Filters a BAM file so that all reads are in mapped pairs, exceed a certain MAPQ, are not flagged for quality, are read1, are not secondary or supplementary alignments, and are on the same reference sequence as the mate.

finaletoolkit filter-bam [-h] [-r REGION_FILE] [-o OUTPUT_FILE]
                         [-q QUALITY_THRESHOLD] [-min MIN_LENGTH]
                         [-max MAX_LENGTH] [-lo MIN_LENGTH]
                         [-hi MAX_LENGTH] [-w WORKERS] [-v]
                         input_file

Positional Arguments#

input_file

Path to BAM file.

Named Arguments#

-r, --region-file

Only output alignments overlapping the intervals in this BED file will be included.

-o, --output-file

Output BAM file path.

Default: “-”

-q, --quality-threshold

Minimum mapping quality threshold.

Default: 30

-min, --min-length

Minimum length for a fragment to be included.

-max, --max-length

Maximum length for a fragment to be included.

-lo, --fraction-low

Deprecated alias for –min-length

-hi, --fraction-high

Deprecated alias for –max-length

-w, --workers

Number of worker processes.

Default: 1

-v, --verbose

Enable verbose mode to display detailed processing information.

agg-bw#

Aggregates a bigWig signal over constant-length intervals defined in a BED file.
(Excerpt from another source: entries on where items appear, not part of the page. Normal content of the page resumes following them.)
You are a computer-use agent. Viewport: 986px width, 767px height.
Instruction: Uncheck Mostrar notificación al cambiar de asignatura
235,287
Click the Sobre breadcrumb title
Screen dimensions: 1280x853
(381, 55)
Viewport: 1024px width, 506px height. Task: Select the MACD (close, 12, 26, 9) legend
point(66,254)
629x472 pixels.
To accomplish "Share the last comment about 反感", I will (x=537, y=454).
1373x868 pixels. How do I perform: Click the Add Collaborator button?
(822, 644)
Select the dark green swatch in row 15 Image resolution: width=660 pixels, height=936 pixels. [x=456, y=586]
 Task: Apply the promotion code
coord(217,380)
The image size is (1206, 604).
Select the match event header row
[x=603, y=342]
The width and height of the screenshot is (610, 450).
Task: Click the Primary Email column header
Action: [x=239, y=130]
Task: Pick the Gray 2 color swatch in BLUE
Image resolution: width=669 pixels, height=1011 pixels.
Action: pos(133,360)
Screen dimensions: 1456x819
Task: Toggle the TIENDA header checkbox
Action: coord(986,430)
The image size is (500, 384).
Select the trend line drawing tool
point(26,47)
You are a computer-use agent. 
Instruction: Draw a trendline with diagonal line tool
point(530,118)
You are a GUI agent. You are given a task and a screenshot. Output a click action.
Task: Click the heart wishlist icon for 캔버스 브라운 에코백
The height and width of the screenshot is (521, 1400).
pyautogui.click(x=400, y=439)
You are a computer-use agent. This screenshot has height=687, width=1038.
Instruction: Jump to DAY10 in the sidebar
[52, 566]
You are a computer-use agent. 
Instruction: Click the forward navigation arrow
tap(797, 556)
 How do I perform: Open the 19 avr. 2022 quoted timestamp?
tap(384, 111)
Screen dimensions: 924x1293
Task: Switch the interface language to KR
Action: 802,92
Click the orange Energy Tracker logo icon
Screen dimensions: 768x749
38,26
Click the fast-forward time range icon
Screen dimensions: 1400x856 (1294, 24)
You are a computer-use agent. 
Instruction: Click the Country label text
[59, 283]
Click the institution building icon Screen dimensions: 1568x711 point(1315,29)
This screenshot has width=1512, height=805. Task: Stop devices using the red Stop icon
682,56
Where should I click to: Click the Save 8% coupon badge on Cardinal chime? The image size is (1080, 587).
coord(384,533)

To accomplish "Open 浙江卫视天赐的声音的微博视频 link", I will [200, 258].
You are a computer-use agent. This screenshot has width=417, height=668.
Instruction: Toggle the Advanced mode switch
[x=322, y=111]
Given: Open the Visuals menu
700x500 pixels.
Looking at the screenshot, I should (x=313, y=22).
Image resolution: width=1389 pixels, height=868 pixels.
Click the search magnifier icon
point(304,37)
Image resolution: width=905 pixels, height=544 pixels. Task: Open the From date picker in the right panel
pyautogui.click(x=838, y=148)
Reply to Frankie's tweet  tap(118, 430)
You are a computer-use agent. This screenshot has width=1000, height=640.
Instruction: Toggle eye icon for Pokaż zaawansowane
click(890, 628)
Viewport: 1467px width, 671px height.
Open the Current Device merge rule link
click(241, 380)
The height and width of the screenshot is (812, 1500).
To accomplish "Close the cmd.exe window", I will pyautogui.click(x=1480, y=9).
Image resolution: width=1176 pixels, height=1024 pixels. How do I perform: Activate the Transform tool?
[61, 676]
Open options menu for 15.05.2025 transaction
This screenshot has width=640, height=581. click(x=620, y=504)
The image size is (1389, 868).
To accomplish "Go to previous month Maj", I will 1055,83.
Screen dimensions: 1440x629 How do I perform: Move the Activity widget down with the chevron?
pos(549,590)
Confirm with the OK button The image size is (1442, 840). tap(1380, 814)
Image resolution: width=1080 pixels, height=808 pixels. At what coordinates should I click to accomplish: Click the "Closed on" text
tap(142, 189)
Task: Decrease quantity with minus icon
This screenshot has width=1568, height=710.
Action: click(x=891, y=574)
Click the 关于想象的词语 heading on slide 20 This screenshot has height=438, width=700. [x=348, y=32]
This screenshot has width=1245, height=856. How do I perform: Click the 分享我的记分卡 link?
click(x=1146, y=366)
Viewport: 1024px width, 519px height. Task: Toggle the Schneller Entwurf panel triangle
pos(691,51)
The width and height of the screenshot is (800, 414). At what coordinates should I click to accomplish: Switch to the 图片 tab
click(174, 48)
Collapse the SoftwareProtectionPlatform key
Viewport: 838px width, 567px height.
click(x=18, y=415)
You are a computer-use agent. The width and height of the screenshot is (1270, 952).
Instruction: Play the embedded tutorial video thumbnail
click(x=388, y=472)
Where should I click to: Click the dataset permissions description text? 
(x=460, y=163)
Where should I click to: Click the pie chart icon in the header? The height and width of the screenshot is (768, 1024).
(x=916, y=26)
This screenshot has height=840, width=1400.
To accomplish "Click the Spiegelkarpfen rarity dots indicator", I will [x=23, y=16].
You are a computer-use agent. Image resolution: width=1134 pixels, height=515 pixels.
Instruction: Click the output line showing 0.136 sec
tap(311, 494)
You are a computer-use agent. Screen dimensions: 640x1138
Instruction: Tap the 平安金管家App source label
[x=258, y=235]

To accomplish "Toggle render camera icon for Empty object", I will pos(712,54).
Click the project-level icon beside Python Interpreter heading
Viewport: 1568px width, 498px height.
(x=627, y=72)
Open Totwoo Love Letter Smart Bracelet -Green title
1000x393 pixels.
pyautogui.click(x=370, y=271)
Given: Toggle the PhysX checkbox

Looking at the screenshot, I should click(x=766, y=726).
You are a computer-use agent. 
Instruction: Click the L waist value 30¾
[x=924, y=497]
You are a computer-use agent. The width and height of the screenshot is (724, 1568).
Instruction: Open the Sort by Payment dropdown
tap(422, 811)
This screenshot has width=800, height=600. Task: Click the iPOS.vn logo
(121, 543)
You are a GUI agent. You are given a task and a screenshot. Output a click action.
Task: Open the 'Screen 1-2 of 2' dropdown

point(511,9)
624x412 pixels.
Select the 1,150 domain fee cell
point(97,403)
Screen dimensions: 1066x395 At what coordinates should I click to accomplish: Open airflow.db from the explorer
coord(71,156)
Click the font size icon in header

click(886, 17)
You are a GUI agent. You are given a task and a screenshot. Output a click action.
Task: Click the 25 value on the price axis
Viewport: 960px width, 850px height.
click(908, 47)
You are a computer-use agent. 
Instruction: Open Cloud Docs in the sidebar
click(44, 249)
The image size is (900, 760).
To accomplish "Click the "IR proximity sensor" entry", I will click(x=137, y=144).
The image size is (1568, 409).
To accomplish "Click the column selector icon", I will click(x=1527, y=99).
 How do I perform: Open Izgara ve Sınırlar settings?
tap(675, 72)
finaletoolkit agg-bw [-h] [-o OUTPUT_FILE] [-m MEDIAN_WINDOW_SIZE] [-a]
                     [-v]
                     input_file interval_file

Positional Arguments#

input_file

A bigWig file containing signals over the intervals specified in interval file.

interval_file

Path to a BED file containing intervals over which signals were calculated over.

Named Arguments#

-o, --output-file

A wiggle file containing the aggregate signal over the intervals specified in interval file.

Default: “-”

-m, --median-window-size

Size of the median filter window used to aggregate scores. Set to 120 if aggregating WPS signals.

Default: 1

-a, --mean

use mean instead

Default: False

-v, --verbose

Enable verbose mode to display detailed processing information.

gap-bed#

Creates a BED4 file containing centromeres, telomeres, and short-arm intervals, similar to the gaps annotation track for hg19 found on the UCSC Genome Browser (Kent et al 2002). Currently only supports hg19, b37, human_g1k_v37, hg38, and GRCh38

finaletoolkit gap-bed [-h]
                      {hg19,b37,human_g1k_v37,hg38,GRCh38} output_file

Positional Arguments#

reference_genome

Possible choices: hg19, b37, human_g1k_v37, hg38, GRCh38

Reference genome to provide gaps for.

output_file

Path to write BED file to. If “-” used, writes to stdout.

Gap is used liberally in this command, and in the case hg38/GRCh38, may refer to regions where there no longer are gaps in the reference sequence.